*Assignment:* If an entry holds an image, leave that image out and transcribe everything else exactly.

*Data supplied:*
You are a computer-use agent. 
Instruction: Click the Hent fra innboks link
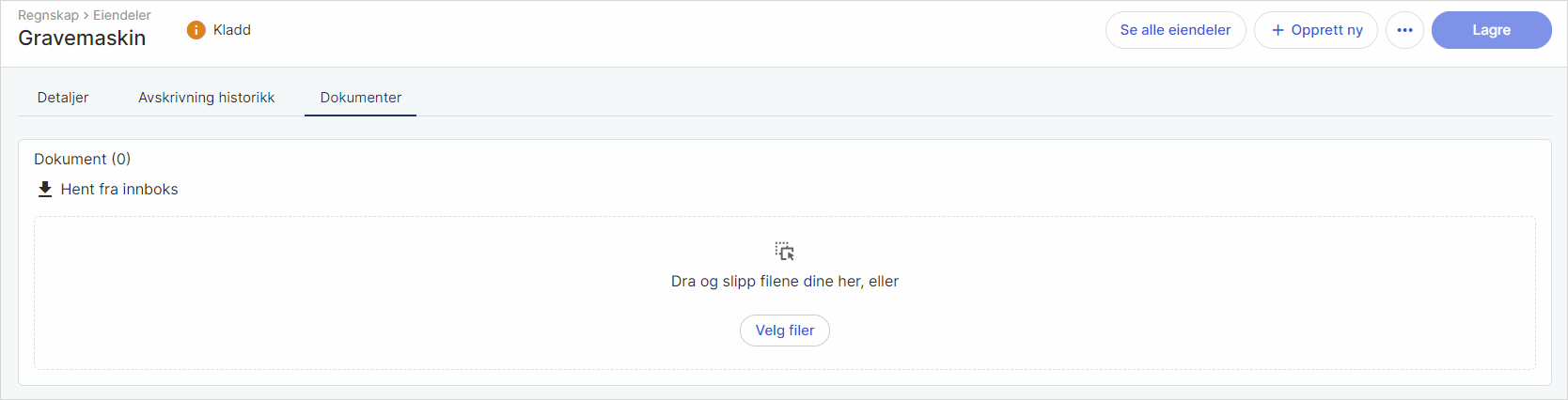click(x=119, y=190)
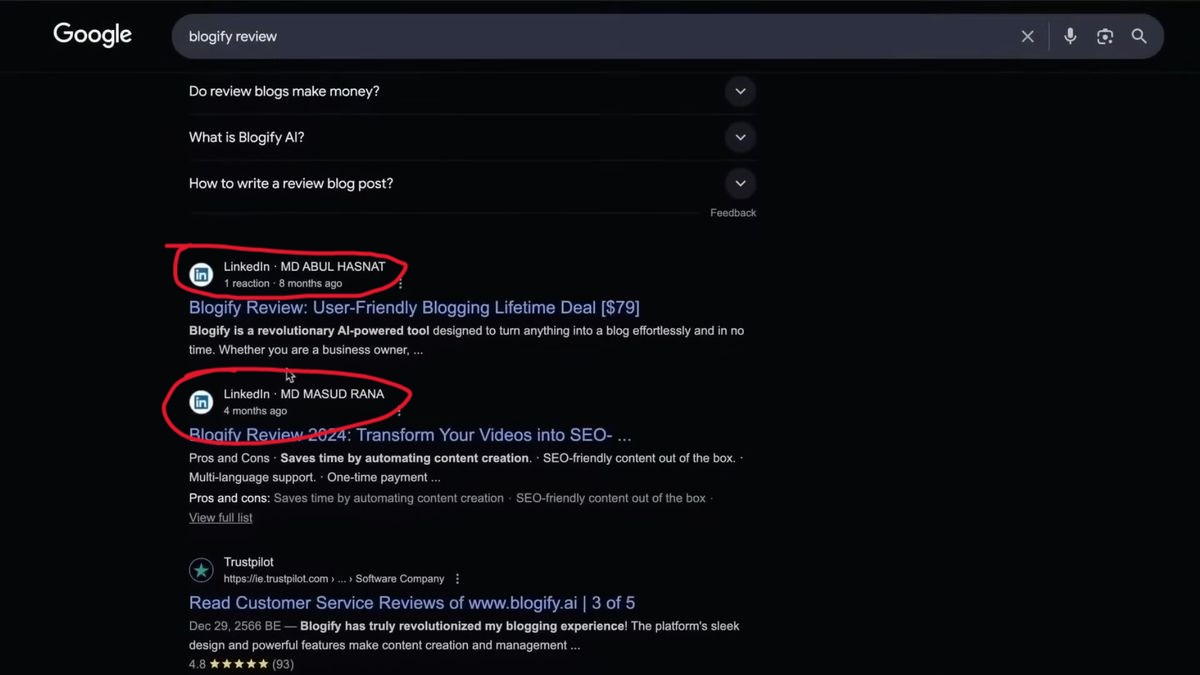The width and height of the screenshot is (1200, 675).
Task: Clear the search box text
Action: [1027, 36]
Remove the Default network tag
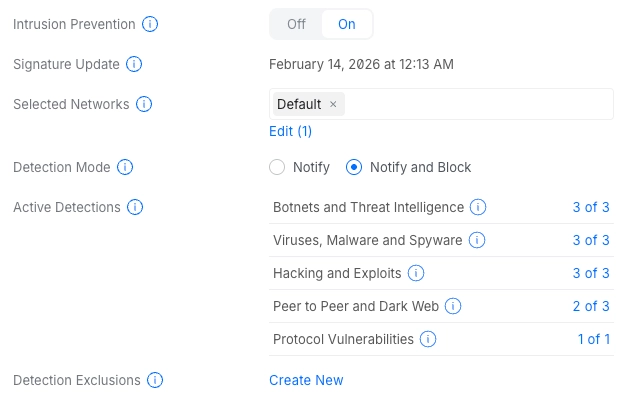Image resolution: width=630 pixels, height=402 pixels. (333, 104)
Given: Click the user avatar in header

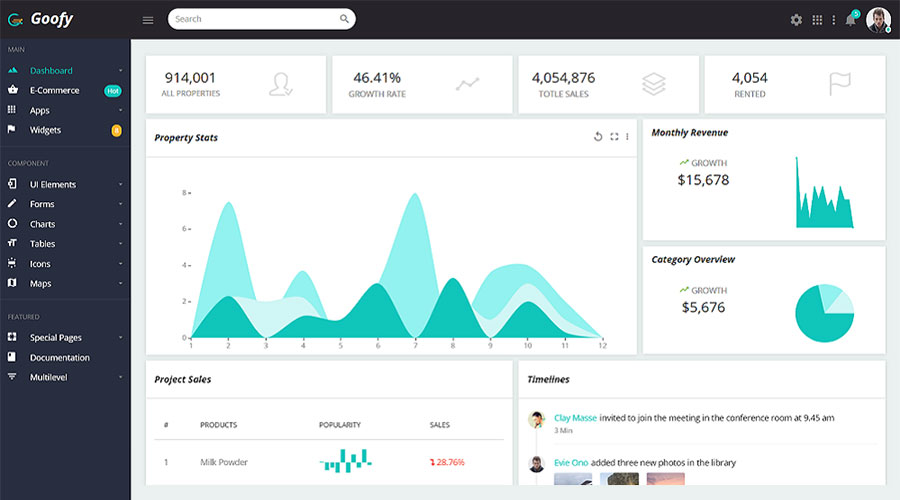Looking at the screenshot, I should click(x=878, y=19).
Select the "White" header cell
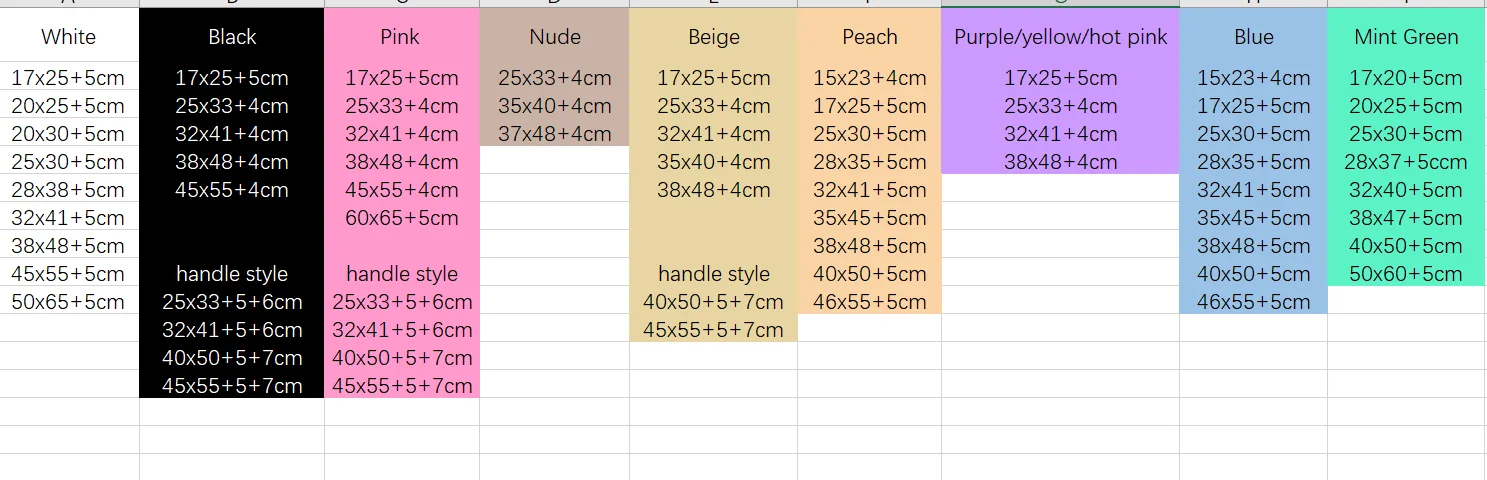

*Solution:*
You are a computer-use agent. 
Instruction: Click the Hent fra innboks link
click(x=119, y=190)
The width and height of the screenshot is (1200, 675).
Task: Clear the search box text
Action: [1027, 36]
Remove the Default network tag
Image resolution: width=630 pixels, height=402 pixels. (333, 104)
Given: Click the user avatar in header

Looking at the screenshot, I should click(x=878, y=19).
Select the "White" header cell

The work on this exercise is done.